In the past month, there has been some good news amid continuing reports of rampant elephant poaching in Africa. First is an all-too-rare effort to deal with the demand side of the trade in illegal ivory. At the CITES conference in Bangkok, Thai Prime Minister Yingluck Shinawatra promised to end ivory trade in Thailand, a hub for the ivory trade. No dates for the ban were offered, nor was it clear whether both domestic and international trade would be covered. http://www.nytimes.com/2013/03/04/world/asia/prime-minister-of-thailand-promises-to-end-nations-ivory-trade.html
The UN Office on Drugs and Crime called on member states to increase penalties for illegal trade in endangered species. However, the head of that Office, Yury Fedotov, placed sole responsibility on its member states and did not offer UN assistance in combating the international criminal organizations that are engaged in poaching. http://www.huffingtonpost.com/2013/04/23/ivory-rhino-horn-demand-asia_n_3140543.html
I would have been happier to see a UN anti-poaching mission, similar to a peacekeeping mission.

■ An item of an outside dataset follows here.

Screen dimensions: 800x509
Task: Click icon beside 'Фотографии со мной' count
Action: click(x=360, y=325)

At a conference in March, several central African states (eight of the ten members of the Economic Community of Central African States (ECCAS)) vowed to start joint military operations to protect their elephants. As reported by the World Wildlife Fund:
The high-level conference was held to stop what ECCAS said are about 300 heavily armed Sudanese poachers on horseback on the prowl for elephants in the savannas of Cameroon, the Central African Republic and Chad.

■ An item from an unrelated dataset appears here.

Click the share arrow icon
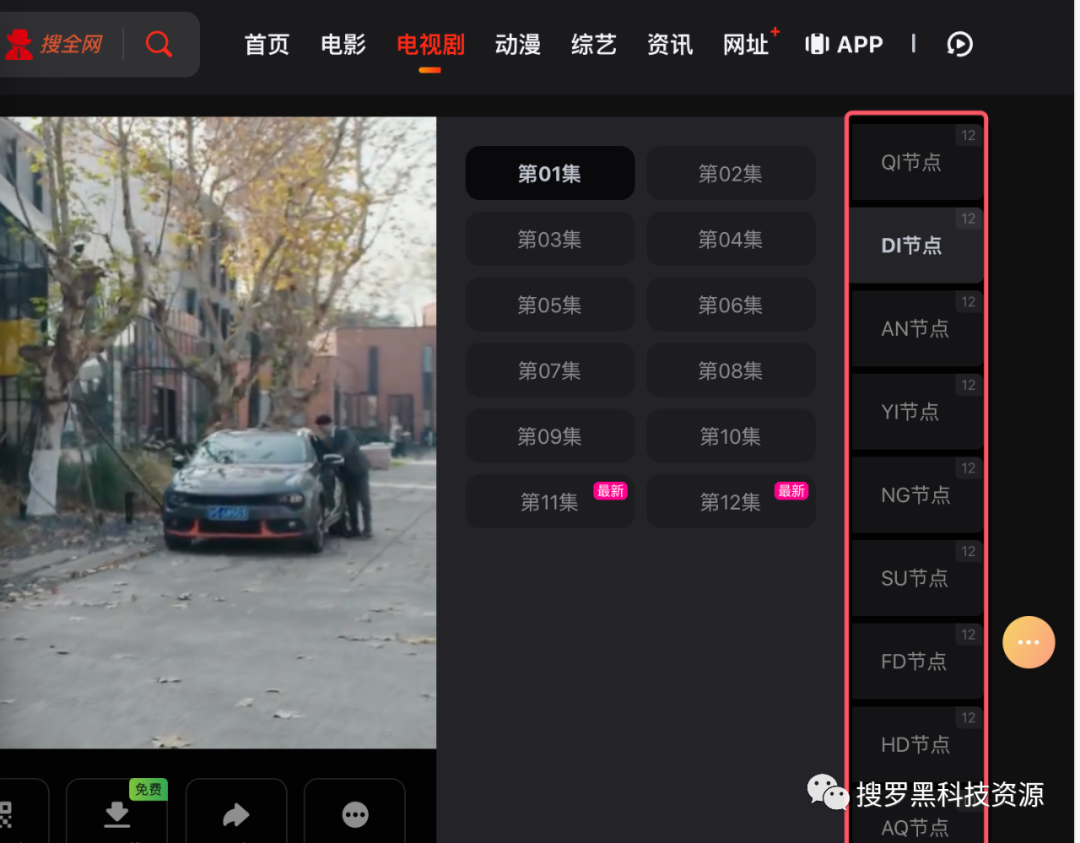The height and width of the screenshot is (843, 1080). pos(236,815)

On the night of March 14-15, in southern Chad, these poachers killed at least 89 elephants in one night. Since the beginning of the year, they also slaughtered at least thirty elephants in the Central African Republic. They are believed to be responsible for the 300 elephants killed in Cameroon’s Bouba N’Djida National Park in early 2012, forcing the country to mobilize 600 elite soldiers to defend the country’s borders from these poachers.
Although precise figures are difficult to come by, savanna elephant populations in, for example, the Central African Republic - the country with historically the highest numbers of savanna elephants in the region – are believed to have plummeted from around 80,000 thirty years ago to a few hundred today.
The emergency plan, estimated to cost around 1.8 million euros, calls for the use of aerial support, land vehicles, the purchase of satellite phones, the establishment of a joint military command including real-time information sharing and analysis systems, as well as for sending a diplomatic mission to Sudan and South Sudan – where the poachers are believed to originate from.
Although the statement said ECCAS states would fund these operations themselves, they called on the international community to “mobilize and make available complementary funds” to sustain these efforts now and in the future.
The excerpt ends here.